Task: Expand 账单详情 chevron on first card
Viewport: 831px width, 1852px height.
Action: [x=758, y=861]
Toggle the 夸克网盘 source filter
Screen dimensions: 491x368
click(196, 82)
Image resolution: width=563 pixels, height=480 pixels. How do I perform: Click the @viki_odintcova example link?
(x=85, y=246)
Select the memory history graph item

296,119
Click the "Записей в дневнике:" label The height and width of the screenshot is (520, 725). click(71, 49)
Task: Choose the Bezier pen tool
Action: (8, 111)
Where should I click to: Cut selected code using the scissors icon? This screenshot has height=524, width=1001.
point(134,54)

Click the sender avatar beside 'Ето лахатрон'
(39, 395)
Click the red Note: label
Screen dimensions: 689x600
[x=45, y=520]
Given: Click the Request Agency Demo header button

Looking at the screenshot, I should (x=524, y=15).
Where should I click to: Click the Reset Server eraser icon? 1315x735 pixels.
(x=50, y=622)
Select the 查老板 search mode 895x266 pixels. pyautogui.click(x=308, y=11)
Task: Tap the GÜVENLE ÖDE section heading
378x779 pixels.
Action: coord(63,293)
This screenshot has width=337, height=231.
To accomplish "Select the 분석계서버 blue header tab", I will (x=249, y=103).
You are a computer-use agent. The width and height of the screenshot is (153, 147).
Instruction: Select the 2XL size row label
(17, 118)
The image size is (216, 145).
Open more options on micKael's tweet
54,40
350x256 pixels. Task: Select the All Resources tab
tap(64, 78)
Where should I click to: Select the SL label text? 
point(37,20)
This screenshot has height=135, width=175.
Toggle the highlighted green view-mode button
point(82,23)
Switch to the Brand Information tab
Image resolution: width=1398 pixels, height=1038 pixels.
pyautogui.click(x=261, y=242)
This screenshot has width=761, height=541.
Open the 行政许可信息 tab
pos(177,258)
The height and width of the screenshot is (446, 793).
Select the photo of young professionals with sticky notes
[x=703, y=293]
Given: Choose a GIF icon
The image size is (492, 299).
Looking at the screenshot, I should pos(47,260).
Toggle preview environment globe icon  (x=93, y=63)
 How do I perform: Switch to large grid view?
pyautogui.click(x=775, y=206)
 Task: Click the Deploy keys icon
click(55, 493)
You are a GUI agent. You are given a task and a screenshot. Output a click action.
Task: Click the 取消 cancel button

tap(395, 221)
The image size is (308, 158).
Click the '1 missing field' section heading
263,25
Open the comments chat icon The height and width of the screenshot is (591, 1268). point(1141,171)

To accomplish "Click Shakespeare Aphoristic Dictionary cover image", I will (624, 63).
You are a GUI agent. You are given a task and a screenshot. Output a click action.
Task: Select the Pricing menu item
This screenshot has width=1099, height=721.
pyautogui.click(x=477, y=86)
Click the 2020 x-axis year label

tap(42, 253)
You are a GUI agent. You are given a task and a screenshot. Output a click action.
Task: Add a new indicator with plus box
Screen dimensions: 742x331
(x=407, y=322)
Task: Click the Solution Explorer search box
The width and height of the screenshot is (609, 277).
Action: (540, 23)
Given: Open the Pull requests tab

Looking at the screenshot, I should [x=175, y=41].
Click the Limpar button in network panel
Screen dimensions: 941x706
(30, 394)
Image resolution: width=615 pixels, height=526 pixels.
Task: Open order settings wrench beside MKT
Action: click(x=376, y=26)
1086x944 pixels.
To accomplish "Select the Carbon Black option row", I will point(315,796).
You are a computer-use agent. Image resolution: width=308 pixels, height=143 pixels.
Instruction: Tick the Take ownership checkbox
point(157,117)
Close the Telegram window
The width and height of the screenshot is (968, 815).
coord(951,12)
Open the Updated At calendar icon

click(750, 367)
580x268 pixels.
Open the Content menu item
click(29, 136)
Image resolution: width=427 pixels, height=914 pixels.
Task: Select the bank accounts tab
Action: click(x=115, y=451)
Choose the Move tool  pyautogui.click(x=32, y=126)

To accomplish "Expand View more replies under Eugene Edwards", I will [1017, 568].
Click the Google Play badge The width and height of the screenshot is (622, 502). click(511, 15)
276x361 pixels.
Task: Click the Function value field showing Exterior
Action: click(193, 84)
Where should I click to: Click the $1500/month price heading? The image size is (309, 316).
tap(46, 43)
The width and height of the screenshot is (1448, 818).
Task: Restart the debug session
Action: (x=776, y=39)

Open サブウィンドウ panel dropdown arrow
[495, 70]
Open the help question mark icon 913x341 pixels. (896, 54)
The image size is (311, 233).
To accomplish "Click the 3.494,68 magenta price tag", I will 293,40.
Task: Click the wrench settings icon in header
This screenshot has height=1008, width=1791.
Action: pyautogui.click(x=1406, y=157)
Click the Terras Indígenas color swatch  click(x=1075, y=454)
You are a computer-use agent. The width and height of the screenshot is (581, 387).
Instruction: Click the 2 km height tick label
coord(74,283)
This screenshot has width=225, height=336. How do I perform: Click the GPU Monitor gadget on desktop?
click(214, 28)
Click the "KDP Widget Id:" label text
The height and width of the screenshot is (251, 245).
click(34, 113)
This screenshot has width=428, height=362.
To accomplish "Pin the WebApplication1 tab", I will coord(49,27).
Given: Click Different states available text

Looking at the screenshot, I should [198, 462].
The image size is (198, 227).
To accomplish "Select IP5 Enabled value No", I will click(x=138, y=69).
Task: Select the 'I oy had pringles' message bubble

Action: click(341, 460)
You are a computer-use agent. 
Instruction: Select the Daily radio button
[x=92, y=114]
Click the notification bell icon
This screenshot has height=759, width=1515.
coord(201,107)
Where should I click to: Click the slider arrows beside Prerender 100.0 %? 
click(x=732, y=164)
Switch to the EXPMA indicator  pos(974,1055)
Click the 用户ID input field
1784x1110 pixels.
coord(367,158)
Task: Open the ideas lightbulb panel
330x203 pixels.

__What to produce__
Please reproduce all of the data above word for word, line by line.

__Written solution__
Task: Expand 账单详情 chevron on first card
Viewport: 831px width, 1852px height.
Action: [x=758, y=861]
Toggle the 夸克网盘 source filter
Screen dimensions: 491x368
click(196, 82)
Image resolution: width=563 pixels, height=480 pixels. How do I perform: Click the @viki_odintcova example link?
(x=85, y=246)
Select the memory history graph item

296,119
Click the "Записей в дневнике:" label The height and width of the screenshot is (520, 725). click(71, 49)
Task: Choose the Bezier pen tool
Action: (8, 111)
Where should I click to: Cut selected code using the scissors icon? This screenshot has height=524, width=1001.
point(134,54)

Click the sender avatar beside 'Ето лахатрон'
(39, 395)
Click the red Note: label
Screen dimensions: 689x600
[x=45, y=520]
Given: Click the Request Agency Demo header button

Looking at the screenshot, I should (x=524, y=15).
Where should I click to: Click the Reset Server eraser icon? 1315x735 pixels.
(x=50, y=622)
Select the 查老板 search mode 895x266 pixels. pyautogui.click(x=308, y=11)
Task: Tap the GÜVENLE ÖDE section heading
378x779 pixels.
Action: coord(63,293)
This screenshot has width=337, height=231.
To accomplish "Select the 분석계서버 blue header tab", I will (x=249, y=103).
You are a computer-use agent. The width and height of the screenshot is (153, 147).
Instruction: Select the 2XL size row label
(17, 118)
The image size is (216, 145).
Open more options on micKael's tweet
54,40
350x256 pixels. Task: Select the All Resources tab
tap(64, 78)
Where should I click to: Select the SL label text? 
point(37,20)
This screenshot has height=135, width=175.
Toggle the highlighted green view-mode button
point(82,23)
Switch to the Brand Information tab
Image resolution: width=1398 pixels, height=1038 pixels.
pyautogui.click(x=261, y=242)
This screenshot has width=761, height=541.
Open the 行政许可信息 tab
pos(177,258)
The height and width of the screenshot is (446, 793).
Select the photo of young professionals with sticky notes
[x=703, y=293]
Given: Choose a GIF icon
The image size is (492, 299).
Looking at the screenshot, I should pos(47,260).
Toggle preview environment globe icon  (x=93, y=63)
 How do I perform: Switch to large grid view?
pyautogui.click(x=775, y=206)
 Task: Click the Deploy keys icon
click(55, 493)
You are a GUI agent. You are given a task and a screenshot. Output a click action.
Task: Click the 取消 cancel button

tap(395, 221)
The image size is (308, 158).
Click the '1 missing field' section heading
263,25
Open the comments chat icon The height and width of the screenshot is (591, 1268). point(1141,171)

To accomplish "Click Shakespeare Aphoristic Dictionary cover image", I will (624, 63).
You are a GUI agent. You are given a task and a screenshot. Output a click action.
Task: Select the Pricing menu item
This screenshot has width=1099, height=721.
pyautogui.click(x=477, y=86)
Click the 2020 x-axis year label

tap(42, 253)
You are a GUI agent. You are given a task and a screenshot. Output a click action.
Task: Add a new indicator with plus box
Screen dimensions: 742x331
(x=407, y=322)
Task: Click the Solution Explorer search box
The width and height of the screenshot is (609, 277).
Action: (540, 23)
Given: Open the Pull requests tab

Looking at the screenshot, I should [x=175, y=41].
Click the Limpar button in network panel
Screen dimensions: 941x706
(30, 394)
Image resolution: width=615 pixels, height=526 pixels.
Task: Open order settings wrench beside MKT
Action: click(x=376, y=26)
1086x944 pixels.
To accomplish "Select the Carbon Black option row", I will point(315,796).
You are a computer-use agent. Image resolution: width=308 pixels, height=143 pixels.
Instruction: Tick the Take ownership checkbox
point(157,117)
Close the Telegram window
The width and height of the screenshot is (968, 815).
coord(951,12)
Open the Updated At calendar icon

click(750, 367)
580x268 pixels.
Open the Content menu item
click(29, 136)
Image resolution: width=427 pixels, height=914 pixels.
Task: Select the bank accounts tab
Action: click(x=115, y=451)
Choose the Move tool  pyautogui.click(x=32, y=126)

To accomplish "Expand View more replies under Eugene Edwards", I will [1017, 568].
Click the Google Play badge The width and height of the screenshot is (622, 502). click(511, 15)
276x361 pixels.
Task: Click the Function value field showing Exterior
Action: click(193, 84)
Where should I click to: Click the $1500/month price heading? The image size is (309, 316).
tap(46, 43)
The width and height of the screenshot is (1448, 818).
Task: Restart the debug session
Action: (x=776, y=39)

Open サブウィンドウ panel dropdown arrow
[495, 70]
Open the help question mark icon 913x341 pixels. (896, 54)
The image size is (311, 233).
To accomplish "Click the 3.494,68 magenta price tag", I will 293,40.
Task: Click the wrench settings icon in header
This screenshot has height=1008, width=1791.
Action: pyautogui.click(x=1406, y=157)
Click the Terras Indígenas color swatch  click(x=1075, y=454)
You are a computer-use agent. The width and height of the screenshot is (581, 387).
Instruction: Click the 2 km height tick label
coord(74,283)
This screenshot has width=225, height=336. How do I perform: Click the GPU Monitor gadget on desktop?
click(214, 28)
Click the "KDP Widget Id:" label text
The height and width of the screenshot is (251, 245).
click(34, 113)
This screenshot has width=428, height=362.
To accomplish "Pin the WebApplication1 tab", I will coord(49,27).
Given: Click Different states available text

Looking at the screenshot, I should [198, 462].
The image size is (198, 227).
To accomplish "Select IP5 Enabled value No", I will click(x=138, y=69).
Task: Select the 'I oy had pringles' message bubble

Action: click(341, 460)
You are a computer-use agent. 
Instruction: Select the Daily radio button
[x=92, y=114]
Click the notification bell icon
This screenshot has height=759, width=1515.
coord(201,107)
Where should I click to: Click the slider arrows beside Prerender 100.0 %? 
click(x=732, y=164)
Switch to the EXPMA indicator  pos(974,1055)
Click the 用户ID input field
1784x1110 pixels.
coord(367,158)
Task: Open the ideas lightbulb panel
330x203 pixels.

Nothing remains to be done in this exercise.